== Segment start ==
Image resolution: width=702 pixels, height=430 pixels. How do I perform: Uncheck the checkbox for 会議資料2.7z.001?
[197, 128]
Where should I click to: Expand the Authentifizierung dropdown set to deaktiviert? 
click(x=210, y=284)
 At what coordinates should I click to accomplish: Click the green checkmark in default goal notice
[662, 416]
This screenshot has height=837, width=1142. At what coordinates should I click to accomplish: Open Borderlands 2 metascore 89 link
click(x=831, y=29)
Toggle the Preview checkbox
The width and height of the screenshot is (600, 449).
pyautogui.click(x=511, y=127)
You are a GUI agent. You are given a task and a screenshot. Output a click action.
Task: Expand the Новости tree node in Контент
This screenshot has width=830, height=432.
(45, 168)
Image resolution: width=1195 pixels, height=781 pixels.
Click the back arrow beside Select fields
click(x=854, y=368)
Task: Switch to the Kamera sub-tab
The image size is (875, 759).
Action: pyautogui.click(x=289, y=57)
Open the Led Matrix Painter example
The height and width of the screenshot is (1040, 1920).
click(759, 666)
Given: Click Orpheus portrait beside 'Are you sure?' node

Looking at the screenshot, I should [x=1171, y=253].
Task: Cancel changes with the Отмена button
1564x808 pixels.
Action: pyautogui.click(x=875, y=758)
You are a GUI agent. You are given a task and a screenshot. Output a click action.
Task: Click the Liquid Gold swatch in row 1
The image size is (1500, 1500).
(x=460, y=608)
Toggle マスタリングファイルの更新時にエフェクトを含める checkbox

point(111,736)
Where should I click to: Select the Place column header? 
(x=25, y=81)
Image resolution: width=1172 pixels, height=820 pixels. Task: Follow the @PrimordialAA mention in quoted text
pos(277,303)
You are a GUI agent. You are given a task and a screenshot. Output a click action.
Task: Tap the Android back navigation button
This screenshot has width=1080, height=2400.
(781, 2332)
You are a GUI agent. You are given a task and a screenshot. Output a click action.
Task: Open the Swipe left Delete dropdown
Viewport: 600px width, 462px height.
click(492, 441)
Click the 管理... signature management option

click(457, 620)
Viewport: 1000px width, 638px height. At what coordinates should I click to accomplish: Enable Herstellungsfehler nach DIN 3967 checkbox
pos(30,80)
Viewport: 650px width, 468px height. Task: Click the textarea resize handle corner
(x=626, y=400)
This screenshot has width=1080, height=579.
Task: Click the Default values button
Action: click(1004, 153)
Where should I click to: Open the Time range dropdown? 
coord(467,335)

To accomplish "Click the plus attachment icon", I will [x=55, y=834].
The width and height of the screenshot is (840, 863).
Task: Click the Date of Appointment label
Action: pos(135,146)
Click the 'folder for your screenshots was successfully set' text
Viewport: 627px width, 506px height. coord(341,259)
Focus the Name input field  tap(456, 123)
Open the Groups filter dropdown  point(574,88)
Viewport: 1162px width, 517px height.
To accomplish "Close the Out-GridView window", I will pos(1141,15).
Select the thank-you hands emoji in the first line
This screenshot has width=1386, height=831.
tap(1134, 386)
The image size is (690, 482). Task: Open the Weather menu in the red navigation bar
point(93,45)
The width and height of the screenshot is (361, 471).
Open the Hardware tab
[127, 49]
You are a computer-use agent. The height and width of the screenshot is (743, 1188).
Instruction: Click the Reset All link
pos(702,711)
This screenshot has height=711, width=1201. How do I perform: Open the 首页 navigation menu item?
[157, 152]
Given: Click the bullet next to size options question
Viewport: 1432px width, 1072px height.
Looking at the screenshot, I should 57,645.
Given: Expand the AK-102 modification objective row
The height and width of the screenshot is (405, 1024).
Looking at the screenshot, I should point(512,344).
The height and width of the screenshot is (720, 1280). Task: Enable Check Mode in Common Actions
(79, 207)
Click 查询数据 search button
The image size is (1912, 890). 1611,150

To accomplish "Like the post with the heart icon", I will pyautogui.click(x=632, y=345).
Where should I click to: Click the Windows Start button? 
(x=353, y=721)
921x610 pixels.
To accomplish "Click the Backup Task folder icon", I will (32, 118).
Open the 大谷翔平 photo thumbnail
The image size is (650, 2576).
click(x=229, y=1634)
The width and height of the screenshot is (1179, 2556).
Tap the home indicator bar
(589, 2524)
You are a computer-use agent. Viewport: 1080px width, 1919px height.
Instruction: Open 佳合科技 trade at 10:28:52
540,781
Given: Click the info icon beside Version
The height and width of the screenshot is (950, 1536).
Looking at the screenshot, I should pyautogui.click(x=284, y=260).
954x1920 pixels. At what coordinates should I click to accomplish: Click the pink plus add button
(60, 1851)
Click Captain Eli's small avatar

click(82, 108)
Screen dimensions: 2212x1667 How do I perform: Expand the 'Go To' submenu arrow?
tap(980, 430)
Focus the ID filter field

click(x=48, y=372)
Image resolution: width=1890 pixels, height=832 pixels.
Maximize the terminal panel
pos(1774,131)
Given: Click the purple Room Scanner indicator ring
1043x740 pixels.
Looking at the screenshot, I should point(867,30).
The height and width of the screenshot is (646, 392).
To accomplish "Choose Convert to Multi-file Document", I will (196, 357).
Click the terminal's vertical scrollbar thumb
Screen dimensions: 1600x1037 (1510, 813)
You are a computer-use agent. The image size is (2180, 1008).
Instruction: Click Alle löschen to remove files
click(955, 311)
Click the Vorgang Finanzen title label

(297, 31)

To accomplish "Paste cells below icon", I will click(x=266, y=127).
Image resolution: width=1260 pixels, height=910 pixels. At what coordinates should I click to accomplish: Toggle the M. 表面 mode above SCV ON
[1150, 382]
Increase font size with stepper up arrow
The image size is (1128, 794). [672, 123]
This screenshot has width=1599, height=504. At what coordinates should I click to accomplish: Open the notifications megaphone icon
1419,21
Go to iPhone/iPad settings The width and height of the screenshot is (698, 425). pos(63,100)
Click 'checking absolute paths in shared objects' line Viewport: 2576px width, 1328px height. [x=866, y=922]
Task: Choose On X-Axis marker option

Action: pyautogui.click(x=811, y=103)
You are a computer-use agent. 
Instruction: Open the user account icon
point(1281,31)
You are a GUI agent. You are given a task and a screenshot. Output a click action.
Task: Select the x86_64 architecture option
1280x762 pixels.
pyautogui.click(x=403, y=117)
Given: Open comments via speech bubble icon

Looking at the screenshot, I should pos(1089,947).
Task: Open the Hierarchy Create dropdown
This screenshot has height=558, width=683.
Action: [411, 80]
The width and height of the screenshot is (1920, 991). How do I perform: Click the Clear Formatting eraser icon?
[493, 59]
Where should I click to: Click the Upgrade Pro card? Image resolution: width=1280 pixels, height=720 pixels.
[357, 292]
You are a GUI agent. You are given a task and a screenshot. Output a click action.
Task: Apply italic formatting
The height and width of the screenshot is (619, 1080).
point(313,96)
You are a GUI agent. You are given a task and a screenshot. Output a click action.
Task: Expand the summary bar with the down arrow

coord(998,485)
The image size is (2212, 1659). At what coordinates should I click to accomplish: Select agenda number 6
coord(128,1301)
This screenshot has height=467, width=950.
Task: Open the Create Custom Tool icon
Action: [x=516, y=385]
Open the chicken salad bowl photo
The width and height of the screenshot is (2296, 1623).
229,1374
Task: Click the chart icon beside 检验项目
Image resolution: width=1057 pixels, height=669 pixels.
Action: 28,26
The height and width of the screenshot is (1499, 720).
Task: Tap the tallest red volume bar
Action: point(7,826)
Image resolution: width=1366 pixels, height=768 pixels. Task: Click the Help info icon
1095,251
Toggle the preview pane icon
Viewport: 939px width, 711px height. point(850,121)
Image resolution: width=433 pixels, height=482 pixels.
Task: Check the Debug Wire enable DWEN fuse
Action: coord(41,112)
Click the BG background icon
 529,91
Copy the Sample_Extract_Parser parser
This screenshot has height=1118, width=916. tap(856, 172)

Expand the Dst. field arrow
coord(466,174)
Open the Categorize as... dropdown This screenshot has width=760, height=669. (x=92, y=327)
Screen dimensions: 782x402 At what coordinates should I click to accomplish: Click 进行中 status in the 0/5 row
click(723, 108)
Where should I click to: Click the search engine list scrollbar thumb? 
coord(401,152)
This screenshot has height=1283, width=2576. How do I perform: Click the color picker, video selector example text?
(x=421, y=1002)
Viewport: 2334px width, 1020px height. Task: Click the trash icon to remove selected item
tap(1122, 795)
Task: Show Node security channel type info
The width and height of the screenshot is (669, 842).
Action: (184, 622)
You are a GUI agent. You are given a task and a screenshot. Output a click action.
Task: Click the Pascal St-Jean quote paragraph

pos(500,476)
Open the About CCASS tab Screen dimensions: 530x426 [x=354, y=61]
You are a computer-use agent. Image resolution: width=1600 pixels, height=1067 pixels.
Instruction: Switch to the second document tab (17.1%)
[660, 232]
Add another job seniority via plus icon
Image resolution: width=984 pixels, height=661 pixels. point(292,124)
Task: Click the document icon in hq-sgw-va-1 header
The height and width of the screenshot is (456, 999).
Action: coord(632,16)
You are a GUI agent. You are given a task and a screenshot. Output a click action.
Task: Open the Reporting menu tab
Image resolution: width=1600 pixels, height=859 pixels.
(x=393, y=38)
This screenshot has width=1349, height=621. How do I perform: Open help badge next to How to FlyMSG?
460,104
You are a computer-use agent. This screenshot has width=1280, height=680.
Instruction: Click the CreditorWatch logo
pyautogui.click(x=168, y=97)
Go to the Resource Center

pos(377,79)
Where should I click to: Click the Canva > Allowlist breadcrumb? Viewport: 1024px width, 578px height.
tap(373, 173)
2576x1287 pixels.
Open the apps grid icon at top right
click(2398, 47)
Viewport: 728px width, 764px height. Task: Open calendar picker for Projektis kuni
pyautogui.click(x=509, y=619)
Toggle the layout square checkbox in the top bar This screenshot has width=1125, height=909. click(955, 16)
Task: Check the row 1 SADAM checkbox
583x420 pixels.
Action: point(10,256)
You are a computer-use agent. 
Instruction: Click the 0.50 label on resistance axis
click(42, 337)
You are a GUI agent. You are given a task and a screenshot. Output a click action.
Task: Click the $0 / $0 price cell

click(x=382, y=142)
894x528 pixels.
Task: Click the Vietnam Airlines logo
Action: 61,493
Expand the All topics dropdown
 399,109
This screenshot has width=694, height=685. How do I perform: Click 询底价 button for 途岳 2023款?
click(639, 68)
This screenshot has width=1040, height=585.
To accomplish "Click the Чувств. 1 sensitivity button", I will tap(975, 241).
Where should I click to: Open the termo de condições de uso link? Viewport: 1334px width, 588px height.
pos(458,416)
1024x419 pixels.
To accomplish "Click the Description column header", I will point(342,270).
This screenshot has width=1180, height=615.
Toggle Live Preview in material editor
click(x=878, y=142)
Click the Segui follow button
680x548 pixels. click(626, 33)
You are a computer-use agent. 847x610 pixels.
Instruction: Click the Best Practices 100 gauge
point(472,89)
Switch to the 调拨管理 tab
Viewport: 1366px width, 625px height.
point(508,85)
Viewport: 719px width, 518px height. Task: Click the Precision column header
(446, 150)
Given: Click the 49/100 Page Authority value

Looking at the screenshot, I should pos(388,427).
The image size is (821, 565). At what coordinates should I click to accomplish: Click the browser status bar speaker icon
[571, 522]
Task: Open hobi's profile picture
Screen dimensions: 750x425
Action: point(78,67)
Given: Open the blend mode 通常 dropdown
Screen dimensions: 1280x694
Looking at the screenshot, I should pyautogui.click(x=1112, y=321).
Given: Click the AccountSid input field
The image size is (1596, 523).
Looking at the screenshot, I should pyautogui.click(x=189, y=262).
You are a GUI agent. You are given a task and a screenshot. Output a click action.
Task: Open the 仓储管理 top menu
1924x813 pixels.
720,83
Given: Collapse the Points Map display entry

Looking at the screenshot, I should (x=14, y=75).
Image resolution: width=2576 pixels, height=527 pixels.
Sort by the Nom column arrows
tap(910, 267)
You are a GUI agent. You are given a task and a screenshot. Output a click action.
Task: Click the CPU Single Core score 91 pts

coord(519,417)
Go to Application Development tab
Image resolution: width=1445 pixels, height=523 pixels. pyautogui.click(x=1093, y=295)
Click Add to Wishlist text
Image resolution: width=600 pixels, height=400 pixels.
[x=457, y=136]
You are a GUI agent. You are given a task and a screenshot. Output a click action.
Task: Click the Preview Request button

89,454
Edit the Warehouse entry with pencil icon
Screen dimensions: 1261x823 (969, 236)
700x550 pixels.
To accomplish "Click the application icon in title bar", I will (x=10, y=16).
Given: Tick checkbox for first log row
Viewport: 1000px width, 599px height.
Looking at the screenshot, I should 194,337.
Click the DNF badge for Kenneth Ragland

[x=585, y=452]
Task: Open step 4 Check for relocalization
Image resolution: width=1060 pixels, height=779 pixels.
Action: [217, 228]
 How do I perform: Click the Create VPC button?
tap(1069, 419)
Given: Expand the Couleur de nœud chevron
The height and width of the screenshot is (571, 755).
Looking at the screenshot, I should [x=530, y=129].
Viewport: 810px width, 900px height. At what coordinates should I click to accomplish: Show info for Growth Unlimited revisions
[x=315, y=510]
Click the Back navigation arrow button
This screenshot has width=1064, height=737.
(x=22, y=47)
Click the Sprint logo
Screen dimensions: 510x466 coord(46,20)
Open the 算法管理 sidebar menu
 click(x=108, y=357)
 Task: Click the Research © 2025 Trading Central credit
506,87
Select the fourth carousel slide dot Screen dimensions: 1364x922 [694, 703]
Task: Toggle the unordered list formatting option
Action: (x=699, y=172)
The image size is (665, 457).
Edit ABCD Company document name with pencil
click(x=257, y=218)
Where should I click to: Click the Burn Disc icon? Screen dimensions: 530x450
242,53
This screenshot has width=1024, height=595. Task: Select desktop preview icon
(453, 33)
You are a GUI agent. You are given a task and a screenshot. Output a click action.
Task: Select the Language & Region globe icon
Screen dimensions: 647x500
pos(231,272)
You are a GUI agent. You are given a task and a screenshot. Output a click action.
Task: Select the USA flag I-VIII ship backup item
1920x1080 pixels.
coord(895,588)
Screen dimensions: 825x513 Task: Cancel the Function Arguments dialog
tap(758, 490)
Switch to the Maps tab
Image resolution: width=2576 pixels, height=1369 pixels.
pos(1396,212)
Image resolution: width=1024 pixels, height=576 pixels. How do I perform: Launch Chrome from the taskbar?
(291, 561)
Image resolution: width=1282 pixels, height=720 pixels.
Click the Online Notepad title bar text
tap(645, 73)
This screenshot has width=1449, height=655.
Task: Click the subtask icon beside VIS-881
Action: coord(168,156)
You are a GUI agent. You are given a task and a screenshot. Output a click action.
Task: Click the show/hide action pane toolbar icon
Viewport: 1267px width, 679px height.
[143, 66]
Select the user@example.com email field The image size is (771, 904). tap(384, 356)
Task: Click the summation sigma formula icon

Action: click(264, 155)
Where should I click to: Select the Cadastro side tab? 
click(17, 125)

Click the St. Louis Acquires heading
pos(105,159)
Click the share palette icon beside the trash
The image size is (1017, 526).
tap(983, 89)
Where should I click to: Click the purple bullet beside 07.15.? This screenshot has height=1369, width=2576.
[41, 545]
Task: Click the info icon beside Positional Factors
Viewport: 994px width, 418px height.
== Segment end ==
» **YOUR ASSIGNMENT**: Each line from the start of the listing above through the line containing "Task: Switch to the Kamera sub-tab" should be copied exactly, please, with no other lines added.

» **EXPECTED ANSWER**:
Image resolution: width=702 pixels, height=430 pixels. How do I perform: Uncheck the checkbox for 会議資料2.7z.001?
[197, 128]
Where should I click to: Expand the Authentifizierung dropdown set to deaktiviert? 
click(x=210, y=284)
 At what coordinates should I click to accomplish: Click the green checkmark in default goal notice
[662, 416]
This screenshot has height=837, width=1142. At what coordinates should I click to accomplish: Open Borderlands 2 metascore 89 link
click(x=831, y=29)
Toggle the Preview checkbox
The width and height of the screenshot is (600, 449).
pyautogui.click(x=511, y=127)
You are a GUI agent. You are given a task and a screenshot. Output a click action.
Task: Expand the Новости tree node in Контент
This screenshot has width=830, height=432.
(45, 168)
Image resolution: width=1195 pixels, height=781 pixels.
Click the back arrow beside Select fields
click(x=854, y=368)
Task: Switch to the Kamera sub-tab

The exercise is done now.